◆ Directions for this task: Please extend the aquarium forum thread about the planted tank, starting right after its last line.

◆ Quoted text:
I'm going to try and blast it with CO2, ferts and lights in the beginning and hope that mine won't melt.


----------



## TLE041 (Jan 16, 2010)

dtum said:


> Where are the CPDs? Can we get a few shots of them?


Here's one:










Taking a picture of them is like pulling teeth because they _never_ stay still (as soon as I press the shutter they're somewhere else). These fishes are actually much prettier in person. My P&S camera doesn't do them much justice. I'm expecting the pattern to improve as they mature. These guys are only juveniles right now. 

Here's a picture off the web of what adult CPDs should look like:










My batch from my last tank are nearly identical to these two. These are some of my favorite fishes ever.



lysmelee said:


> Wow the UG seems to be the best looking carpet!!! Nice tank!


Thank you!

UG carpets are great. I'm hoping maintaining it long-term is possible. So far I haven't seen anyone on the internet who has kept one for more than a couple of months (those who have aren't looking very good).



shrimpnmoss said:


> You have inspired me to grow UG for my next tank. I'm going submerged from day one though. I'm too lazy to spray and vent everyday.
> 
> I'm going to try and blast it with CO2, ferts and lights in the beginning and hope that mine won't melt.


Good luck with it. The important thing is to have strong light and good CO2 levels. They're not too demanding on ferts.


----------



## dtum (May 2, 2011)

Hey! Any update on the tank? You have certainly inspired a lot of people.

I'm trying to mimic some aspects of your tanks, got the CPDs recently, but they seem to be hiding a lot and certainly can not be appreciated from across the room. Now thinking whether I should've just gone with neons.

Curious to know how your tanks are doing.


----------



## TLE041 (Jan 16, 2010)

Okay, I think it's time I update this thread...

The Mini-M has been changed drastically. This is what it looked at its peak:











Unfortunately the UG has deteriorated beyond saving. Despite my best efforts, it kept getting paler and paler. Worse yet, it didn't stay rooted in the AS (despite the roots being over 1" deep). Instead, it started lifting up as an entire sheet and floated around the tank. I tried replanting it, but it didn't look the same. UG is gorgeous plant, but I question its use long-term submerged. I've never seen anyone with a UG carpet lasting more than 6 months anywhere on the internet. Perhaps it's only meant for emersed growth.

Rather than continue with the UG, I just ripped it all up and planted HC in its place. The HC in my Mini-L is doing great and looks awesome, so I went with it in this tank as well. The planting process took over 3 hours because I planted each plantlet individually. I've had success doing this in the past and got a really nice root system this way.

Here's what the tank looked after all the UG was removed:











After the HC was planted:




















It doesn't look very pretty right now, but from past experience, the HC won't take much time to fill in at all.

The livestock are doing great. There are 8 CPDs, about 20-25 CBS, and one oto in there.

More updates to come. Thanks for reading!

◆ Data provided:
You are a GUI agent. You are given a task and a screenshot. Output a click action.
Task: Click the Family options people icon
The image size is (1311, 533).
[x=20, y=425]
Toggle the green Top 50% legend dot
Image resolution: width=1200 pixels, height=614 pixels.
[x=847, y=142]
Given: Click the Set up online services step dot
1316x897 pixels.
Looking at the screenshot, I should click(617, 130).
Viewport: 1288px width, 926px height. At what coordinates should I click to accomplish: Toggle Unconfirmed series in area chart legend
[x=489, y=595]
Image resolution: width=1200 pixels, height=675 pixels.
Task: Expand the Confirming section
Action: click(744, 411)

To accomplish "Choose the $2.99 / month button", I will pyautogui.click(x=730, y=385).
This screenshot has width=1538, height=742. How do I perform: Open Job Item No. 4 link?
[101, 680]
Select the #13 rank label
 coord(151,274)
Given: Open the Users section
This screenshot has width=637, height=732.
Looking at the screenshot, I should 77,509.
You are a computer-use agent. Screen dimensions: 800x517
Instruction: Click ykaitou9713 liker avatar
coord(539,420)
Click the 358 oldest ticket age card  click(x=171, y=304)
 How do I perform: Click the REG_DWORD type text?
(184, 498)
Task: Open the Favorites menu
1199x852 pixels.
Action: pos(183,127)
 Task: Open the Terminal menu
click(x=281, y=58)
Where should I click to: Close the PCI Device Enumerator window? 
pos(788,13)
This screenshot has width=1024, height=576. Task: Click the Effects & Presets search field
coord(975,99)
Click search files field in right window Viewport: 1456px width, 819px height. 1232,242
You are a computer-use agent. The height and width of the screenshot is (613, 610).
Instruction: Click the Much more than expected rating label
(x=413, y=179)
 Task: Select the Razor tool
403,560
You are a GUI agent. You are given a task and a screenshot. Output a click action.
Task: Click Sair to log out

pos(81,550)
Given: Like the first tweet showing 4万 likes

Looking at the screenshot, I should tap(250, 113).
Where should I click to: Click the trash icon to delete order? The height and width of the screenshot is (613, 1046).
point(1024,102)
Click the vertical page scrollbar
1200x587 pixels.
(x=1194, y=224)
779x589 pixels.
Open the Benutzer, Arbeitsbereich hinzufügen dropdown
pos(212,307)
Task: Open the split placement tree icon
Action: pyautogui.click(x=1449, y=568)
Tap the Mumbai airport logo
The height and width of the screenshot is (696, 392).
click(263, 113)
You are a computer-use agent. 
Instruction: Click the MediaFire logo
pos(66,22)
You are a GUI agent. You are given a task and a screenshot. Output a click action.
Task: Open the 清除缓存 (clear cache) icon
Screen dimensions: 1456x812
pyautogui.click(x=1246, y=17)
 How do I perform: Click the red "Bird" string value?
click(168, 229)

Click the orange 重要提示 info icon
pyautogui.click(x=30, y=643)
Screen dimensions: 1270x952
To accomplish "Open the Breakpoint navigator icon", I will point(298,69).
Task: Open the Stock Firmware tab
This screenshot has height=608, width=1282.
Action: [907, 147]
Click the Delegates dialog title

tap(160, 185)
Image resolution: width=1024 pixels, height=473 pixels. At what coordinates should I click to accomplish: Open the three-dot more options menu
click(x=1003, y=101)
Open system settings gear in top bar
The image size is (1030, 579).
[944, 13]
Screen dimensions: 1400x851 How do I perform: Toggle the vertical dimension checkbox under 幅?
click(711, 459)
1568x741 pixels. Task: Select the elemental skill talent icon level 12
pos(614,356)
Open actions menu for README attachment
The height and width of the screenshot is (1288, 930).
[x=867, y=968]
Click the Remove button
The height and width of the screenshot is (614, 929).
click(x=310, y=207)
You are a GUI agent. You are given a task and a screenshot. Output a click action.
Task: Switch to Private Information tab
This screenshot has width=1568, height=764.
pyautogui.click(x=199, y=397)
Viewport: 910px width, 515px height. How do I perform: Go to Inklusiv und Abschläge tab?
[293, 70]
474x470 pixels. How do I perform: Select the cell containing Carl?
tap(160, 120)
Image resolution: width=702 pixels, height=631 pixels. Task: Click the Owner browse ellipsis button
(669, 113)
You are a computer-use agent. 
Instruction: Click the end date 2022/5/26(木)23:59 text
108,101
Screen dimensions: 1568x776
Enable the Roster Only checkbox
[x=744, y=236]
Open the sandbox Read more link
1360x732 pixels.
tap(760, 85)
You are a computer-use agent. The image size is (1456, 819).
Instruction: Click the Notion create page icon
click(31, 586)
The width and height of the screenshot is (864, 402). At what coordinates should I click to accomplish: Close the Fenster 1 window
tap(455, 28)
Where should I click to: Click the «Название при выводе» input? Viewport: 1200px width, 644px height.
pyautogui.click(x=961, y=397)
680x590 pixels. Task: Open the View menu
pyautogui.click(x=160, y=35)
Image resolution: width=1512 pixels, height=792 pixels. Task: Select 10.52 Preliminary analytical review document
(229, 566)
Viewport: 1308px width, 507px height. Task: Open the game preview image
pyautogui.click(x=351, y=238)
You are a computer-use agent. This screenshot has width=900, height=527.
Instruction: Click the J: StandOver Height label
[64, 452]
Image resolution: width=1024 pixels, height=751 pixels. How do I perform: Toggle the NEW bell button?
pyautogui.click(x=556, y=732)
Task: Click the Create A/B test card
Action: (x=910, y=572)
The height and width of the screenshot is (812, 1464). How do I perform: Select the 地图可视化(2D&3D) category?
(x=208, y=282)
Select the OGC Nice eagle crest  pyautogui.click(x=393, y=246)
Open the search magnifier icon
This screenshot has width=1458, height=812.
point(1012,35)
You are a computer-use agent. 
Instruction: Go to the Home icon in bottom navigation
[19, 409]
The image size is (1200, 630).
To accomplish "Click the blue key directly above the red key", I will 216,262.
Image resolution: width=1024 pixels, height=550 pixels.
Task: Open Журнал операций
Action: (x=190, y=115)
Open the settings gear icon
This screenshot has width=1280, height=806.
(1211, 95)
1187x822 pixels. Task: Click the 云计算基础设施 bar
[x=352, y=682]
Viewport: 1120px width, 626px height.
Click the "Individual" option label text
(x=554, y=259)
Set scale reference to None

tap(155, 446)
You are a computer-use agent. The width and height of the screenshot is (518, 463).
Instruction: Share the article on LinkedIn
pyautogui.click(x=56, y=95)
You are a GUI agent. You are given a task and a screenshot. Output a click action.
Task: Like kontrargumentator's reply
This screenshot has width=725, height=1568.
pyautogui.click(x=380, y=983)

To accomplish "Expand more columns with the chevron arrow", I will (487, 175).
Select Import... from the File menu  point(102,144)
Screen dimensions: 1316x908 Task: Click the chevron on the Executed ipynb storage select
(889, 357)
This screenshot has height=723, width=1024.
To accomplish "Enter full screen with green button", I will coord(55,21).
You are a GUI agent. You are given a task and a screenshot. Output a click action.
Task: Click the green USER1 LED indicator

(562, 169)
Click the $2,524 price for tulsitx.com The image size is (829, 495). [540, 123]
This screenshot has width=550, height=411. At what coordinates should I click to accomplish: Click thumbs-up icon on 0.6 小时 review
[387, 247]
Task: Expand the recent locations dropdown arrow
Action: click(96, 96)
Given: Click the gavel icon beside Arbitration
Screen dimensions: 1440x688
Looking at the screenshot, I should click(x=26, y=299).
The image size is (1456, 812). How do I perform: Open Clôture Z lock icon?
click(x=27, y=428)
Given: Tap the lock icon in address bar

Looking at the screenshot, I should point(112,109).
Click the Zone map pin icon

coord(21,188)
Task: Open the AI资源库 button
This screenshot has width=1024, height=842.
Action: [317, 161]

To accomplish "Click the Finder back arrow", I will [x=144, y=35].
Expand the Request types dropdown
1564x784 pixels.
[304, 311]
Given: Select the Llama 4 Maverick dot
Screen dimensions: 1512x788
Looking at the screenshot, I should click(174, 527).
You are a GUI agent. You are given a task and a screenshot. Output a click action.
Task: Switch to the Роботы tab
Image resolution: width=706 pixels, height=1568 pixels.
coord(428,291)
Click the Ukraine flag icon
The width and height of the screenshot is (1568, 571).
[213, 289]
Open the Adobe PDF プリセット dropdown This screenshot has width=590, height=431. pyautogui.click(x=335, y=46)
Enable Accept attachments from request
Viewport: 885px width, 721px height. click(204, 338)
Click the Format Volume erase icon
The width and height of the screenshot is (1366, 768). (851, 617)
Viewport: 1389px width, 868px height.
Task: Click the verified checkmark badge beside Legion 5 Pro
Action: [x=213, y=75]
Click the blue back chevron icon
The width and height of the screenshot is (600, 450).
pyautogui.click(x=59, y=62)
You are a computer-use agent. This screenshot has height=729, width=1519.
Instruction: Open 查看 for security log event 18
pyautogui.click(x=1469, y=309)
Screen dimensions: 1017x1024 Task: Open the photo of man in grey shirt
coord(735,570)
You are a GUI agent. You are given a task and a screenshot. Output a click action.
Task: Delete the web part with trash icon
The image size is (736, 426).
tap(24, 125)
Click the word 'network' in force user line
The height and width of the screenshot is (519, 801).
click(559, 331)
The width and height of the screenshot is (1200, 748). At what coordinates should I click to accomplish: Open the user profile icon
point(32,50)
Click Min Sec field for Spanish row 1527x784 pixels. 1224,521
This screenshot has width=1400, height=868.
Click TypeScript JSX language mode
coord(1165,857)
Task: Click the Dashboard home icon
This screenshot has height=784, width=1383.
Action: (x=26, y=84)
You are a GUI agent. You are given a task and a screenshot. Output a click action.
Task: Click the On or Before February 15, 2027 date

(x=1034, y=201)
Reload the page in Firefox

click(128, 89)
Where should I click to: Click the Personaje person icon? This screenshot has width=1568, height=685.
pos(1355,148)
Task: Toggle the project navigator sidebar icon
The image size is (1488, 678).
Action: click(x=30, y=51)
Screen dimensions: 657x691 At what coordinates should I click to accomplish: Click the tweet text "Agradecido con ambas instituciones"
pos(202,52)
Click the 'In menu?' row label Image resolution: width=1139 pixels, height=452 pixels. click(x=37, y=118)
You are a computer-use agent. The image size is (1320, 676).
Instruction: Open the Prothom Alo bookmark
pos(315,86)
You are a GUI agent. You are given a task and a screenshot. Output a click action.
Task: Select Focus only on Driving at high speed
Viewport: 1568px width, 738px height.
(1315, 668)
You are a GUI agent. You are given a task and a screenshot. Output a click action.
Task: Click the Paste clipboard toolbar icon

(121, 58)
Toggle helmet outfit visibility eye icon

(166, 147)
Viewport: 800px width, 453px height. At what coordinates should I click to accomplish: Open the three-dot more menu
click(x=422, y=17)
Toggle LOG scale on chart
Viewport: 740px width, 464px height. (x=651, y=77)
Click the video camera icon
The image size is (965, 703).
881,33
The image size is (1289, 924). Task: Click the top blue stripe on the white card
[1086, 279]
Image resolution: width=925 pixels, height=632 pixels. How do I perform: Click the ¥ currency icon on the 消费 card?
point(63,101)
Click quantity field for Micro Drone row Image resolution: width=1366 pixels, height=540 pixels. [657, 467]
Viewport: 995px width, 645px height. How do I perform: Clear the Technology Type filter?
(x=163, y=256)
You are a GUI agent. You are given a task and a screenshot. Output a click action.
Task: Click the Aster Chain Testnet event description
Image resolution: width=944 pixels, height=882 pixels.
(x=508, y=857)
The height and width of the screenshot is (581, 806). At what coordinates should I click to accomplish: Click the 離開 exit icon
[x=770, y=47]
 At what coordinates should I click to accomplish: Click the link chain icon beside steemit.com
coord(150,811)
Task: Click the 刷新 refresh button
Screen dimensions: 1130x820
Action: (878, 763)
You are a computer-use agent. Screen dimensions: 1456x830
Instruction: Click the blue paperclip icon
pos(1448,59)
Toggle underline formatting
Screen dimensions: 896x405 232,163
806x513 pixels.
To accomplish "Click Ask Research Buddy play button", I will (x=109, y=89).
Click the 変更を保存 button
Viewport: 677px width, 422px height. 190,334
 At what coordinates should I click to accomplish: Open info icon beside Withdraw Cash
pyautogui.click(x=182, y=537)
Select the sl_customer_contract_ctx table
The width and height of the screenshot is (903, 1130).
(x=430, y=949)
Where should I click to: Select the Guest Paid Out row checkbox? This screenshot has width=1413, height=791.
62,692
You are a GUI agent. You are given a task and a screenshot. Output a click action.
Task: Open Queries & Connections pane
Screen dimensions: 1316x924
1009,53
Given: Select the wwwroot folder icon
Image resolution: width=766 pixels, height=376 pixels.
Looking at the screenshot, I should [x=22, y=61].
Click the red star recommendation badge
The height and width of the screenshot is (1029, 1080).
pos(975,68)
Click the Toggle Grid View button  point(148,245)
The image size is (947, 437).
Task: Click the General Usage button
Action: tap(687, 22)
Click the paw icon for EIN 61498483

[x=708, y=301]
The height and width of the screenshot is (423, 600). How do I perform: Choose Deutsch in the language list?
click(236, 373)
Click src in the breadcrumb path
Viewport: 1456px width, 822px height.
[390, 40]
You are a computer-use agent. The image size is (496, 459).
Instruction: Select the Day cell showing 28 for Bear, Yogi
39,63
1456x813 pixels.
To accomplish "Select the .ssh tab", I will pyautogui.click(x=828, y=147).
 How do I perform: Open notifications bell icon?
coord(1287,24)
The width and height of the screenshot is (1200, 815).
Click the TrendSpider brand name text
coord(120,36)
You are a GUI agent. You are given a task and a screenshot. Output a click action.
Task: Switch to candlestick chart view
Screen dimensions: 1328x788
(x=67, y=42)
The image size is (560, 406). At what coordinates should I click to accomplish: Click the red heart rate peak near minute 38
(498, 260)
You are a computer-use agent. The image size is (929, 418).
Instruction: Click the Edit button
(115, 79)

◆ Answer to the problem:
----------



## TLE041 (Jan 16, 2010)

dtum said:


> I'm trying to mimic some aspects of your tanks, got the CPDs recently, but they seem to be hiding a lot and certainly can not be appreciated from across the room. Now thinking whether I should've just gone with neons.


CPDs are ridiculously shy, but I find that the longer they're in the tank the less shy they'll get. It helps if you have a sizable school of them as well. My 8 don't hide anymore and are pretty bold. I've actually had to shoo them away from the HC plantlets and my forceps/hand because they kept picking at it as I was planting (while the CBS were literally climbing all over my hands).

Since you only recently got them, I'd wait for at least another week. They'll get bolder and stop hiding in no time.


----------



## jkan0228 (Feb 6, 2011)

TLE041 said:


> CPDs are ridiculously shy, but I find that the longer they're in the tank the less shy they'll get. It helps if you have a sizable school of them as well. My 8 don't hide anymore and are pretty bold. I've actually had to shoo them away from the HC plantlets and my forceps/hand because they kept picking at it as I was planting (while the CBS were literally climbing all over my hands).
> 
> Since you only recently got them, I'd wait for at least another week. They'll get bolder and stop hiding in no time.



Would you say that CPD's school tightly like harlequins and cardinals? Or much losely?


----------



## roybot73 (Dec 15, 2007)

Nice rescape. Should fill in in no time 
I've noticed the same thing re: UG's longevity in submersed form. 
Never used the stuff myself...


----------



## Kazuya (Apr 4, 2011)

You have convinced me to get a Mini M set. roud:
I will do a 3 month DSM with HC for my mini set up.

I personally like HC better than UG.


----------



## TLE041 (Jan 16, 2010)

jkan0228 said:


> Would you say that CPD's school tightly like harlequins and cardinals? Or much losely?


Despite popular belief, CPDs aren't actually schooling fishes. Instead, they form loose shoals with each individual fishes moving at different directions (they never stay still).




roybot73 said:


> Nice rescape. Should fill in in no time
> I've noticed the same thing re: UG's longevity in submersed form.
> Never used the stuff myself...


Thanks. I hope so. 

UG is great, but I'm wondering if it's meant to be a fully aquatic plant.




Kazuya said:


> You have convinced me to get a Mini M set. roud:
> I will do a 3 month DSM with HC for my mini set up.


That's great. Depending on how much HC you start with initially, your dry start should only take about 6 weeks. The important thing is to keep the humidity high by regularly misting it (but not let it sit in any water at all).

I'm looking forward to your journal!


----------



## 150EH (Dec 6, 2004)

I'm late to the party again, but what a nice set up. I would really love to try the ADA AS in my tank but cash flow will not permit it at the present time, I also like the rocks they add a nice look to the tank.


----------



## Kazuya (Apr 4, 2011)

TLE041 said:


> That's great. Depending on how much HC you start with initially, your dry start should only take about 6 weeks. The important thing is to keep the humidity high by regularly misting it (but not let it sit in any water at all).
> 
> I'm looking forward to your journal!


Look at my 60P journal. 
The only reason I am waiting so long is because my regulator has not come in yet.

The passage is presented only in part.